Abstract
1038
Learning Objectives 1.To understand the various modalities for evaluating vertebral compression fractures. 2. To understand the unique challenges that the elderly osteoporotic population might pose and the significant role of bone scintigraphy.
Summary: Vertebral compression fractures represent a common cause of severe back pain among the elderly osteoporotic population. X-ray, CT scan, MRI and bone scan are the various modalities available for diagnosis of vertebral compression fractures. Vertebroplasty, kyphoplasty or sacroplasty are the interventions used to manage compression fractures. Bone scintigraphy is used to confirm the presence of fracture, estimate the acuteness of the fracture or to predict response to intervention. The elderly osteoporotic population presents a diagnostic challenge with non-specific or ill-localized pain, claustrophobia, motion artifact, multiple fractures, medical implants, severe pain and atypical radiological findings. Bone scan is frequently helpful in such equivocal cases.
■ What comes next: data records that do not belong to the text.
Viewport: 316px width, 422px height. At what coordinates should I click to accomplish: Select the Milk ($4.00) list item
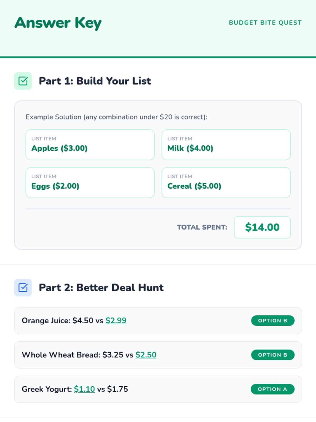(226, 145)
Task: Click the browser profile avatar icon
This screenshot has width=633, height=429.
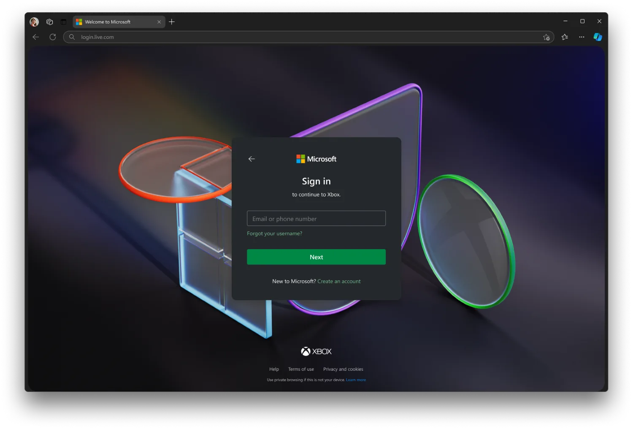Action: [x=34, y=22]
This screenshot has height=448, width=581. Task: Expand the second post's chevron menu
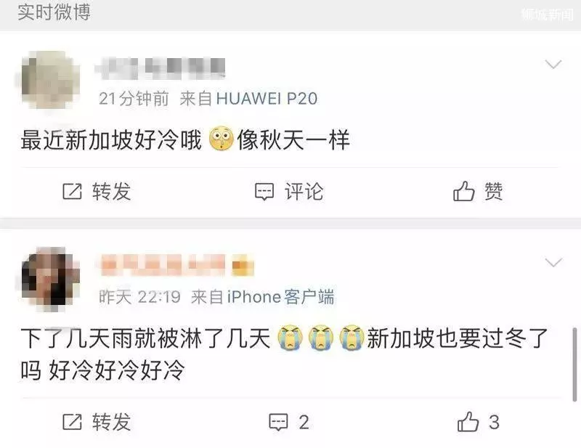pyautogui.click(x=553, y=263)
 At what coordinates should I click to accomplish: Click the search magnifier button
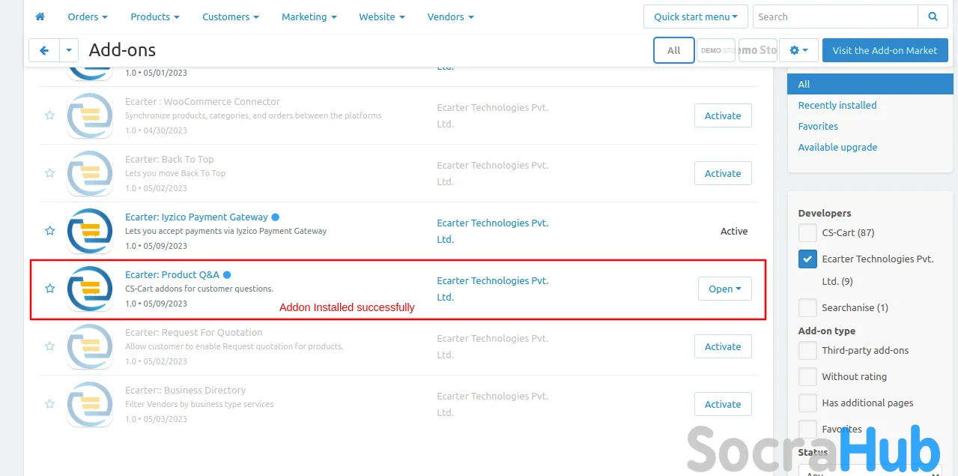click(933, 16)
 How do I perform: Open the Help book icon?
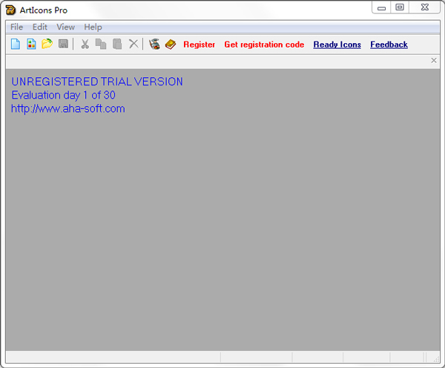[171, 45]
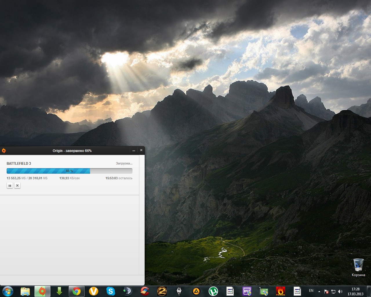Launch Skyrim from the taskbar
Screen dimensions: 371x297
click(x=179, y=291)
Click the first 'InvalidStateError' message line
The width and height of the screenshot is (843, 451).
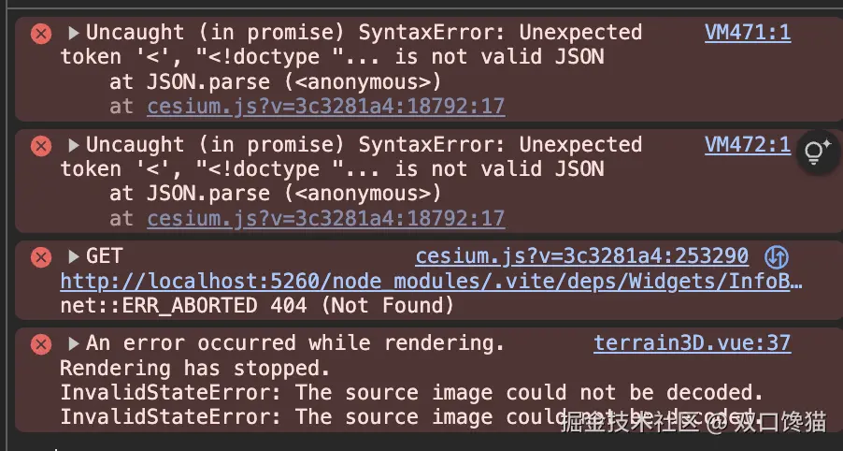pyautogui.click(x=411, y=393)
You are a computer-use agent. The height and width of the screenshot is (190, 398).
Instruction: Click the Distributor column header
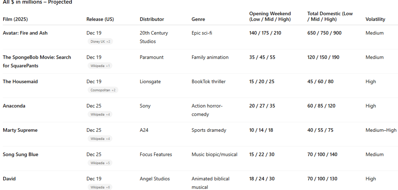(152, 19)
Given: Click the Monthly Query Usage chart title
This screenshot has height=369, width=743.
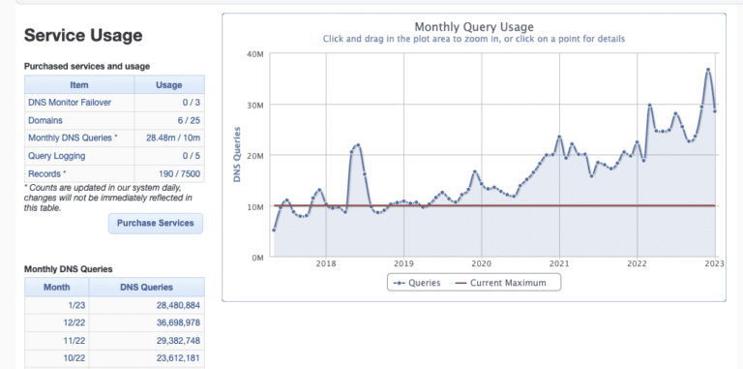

The following scintigraphic presentations might be encountered: 1) A classical vertebral compression fracture on both CT scan and bone scintigraphy, 2) In elderly patients with multiple radiographic fractures, bone scintigraphy will be able to detect the most acute lesion likely responsible for the patient’s symptoms and guide management appropriately. 3) The reactive bone response might be delayed and variable in elderly osteoporotic population and a negative exam merits close follow up and re-evaluation as indicated. Examples of various scintigraphic patterns and correlative radiological images for vertebral compression fractures in the elderly osteoporotic population will be included for illustration.